Scientific classification
- Kingdom: Animalia
- Phylum: Chordata
- Class: Reptilia
- Order: Squamata
- Family: Scincidae
- Genus: Silvascincus
- Species: S. tryoni
- Binomial name: Silvascincus tryoni (Longman, 1918)
- Synonyms: Lygosoma (Hinulia) tryoni Longman, 1918 ; Sphenomorphus tryoni — Bustard, 1964 ; Eulamprus tryoni — Sadlier, 1998; Cogger, 2000; Wilson & Swan, 2010 ; Silvascincus tryoni — SKINNER et al. 2013 ;

= Silvascincus tryoni =

- Authority: (Longman, 1918)
- Conservation status: LC

Species of lizard

Silvascincus tryoni, also known commonly as the Border Ranges blue-spectacled skink and the forest skink, is a species of lizard in the subfamily Sphenomorphinae of the family Scincidae.
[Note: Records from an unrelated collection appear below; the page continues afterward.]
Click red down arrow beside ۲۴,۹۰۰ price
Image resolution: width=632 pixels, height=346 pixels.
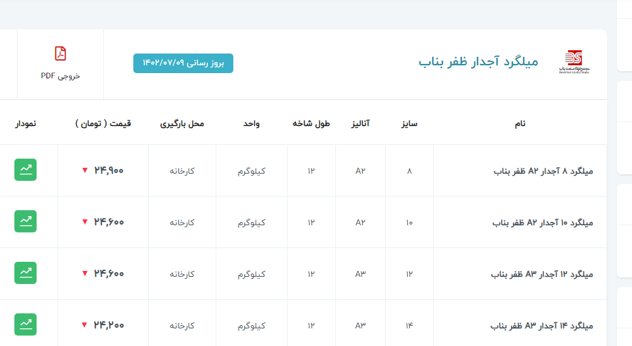click(84, 170)
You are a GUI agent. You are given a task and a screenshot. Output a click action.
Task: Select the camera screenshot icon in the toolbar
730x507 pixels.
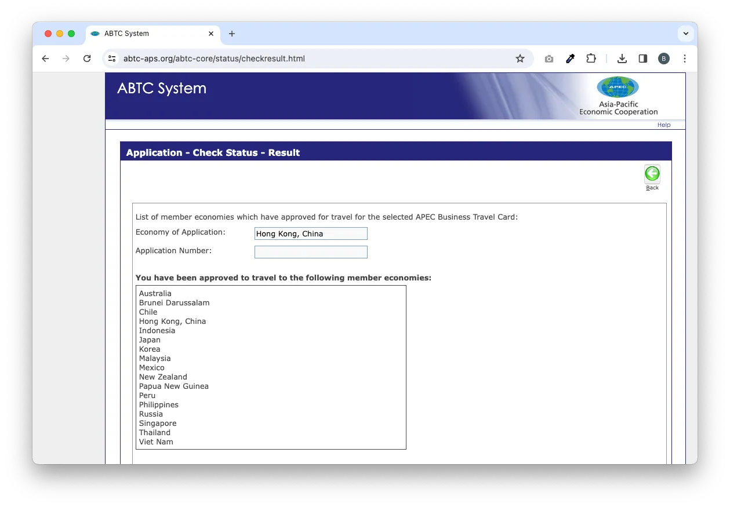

The species is endemic to the McPherson Range bordering New South Wales and Queensland, Australia.

==Etymology==
The specific name, tryoni, is in honor of English scientist Henry Tryon (1856–1943).

==Description==
Silvascincus tryoni can grow to 104 mm in snout-to-vent length (SVL). It has well-defined, dark transverse dorsal markings on a light to mid-brown background.

==Reproduction==
Silvascincus tryoni is viviparous. A female measuring 100 mm SVL and 189 mm total length (tail included) gave birth to five young measuring 33–35 mm SVL.

==Habitat and behavior==
Silvascincus tryoni occurs in highland closed subtropical rainforest at elevations of 760–1100 m above sea level. Specimens have been found on logs and rocks, under decayed logs, and sunning at the base of a hollow giant stinging tree Dendrocnide excelsa. When disturbed, they seek refuge under rocks and logs.

==Conservation==
Silvascincus tryoni might be at least locally common. Its range is small but coincides, perhaps entirely, with protected areas, including Lamington and Border Ranges National Parks. It is unlikely to be facing any major threats.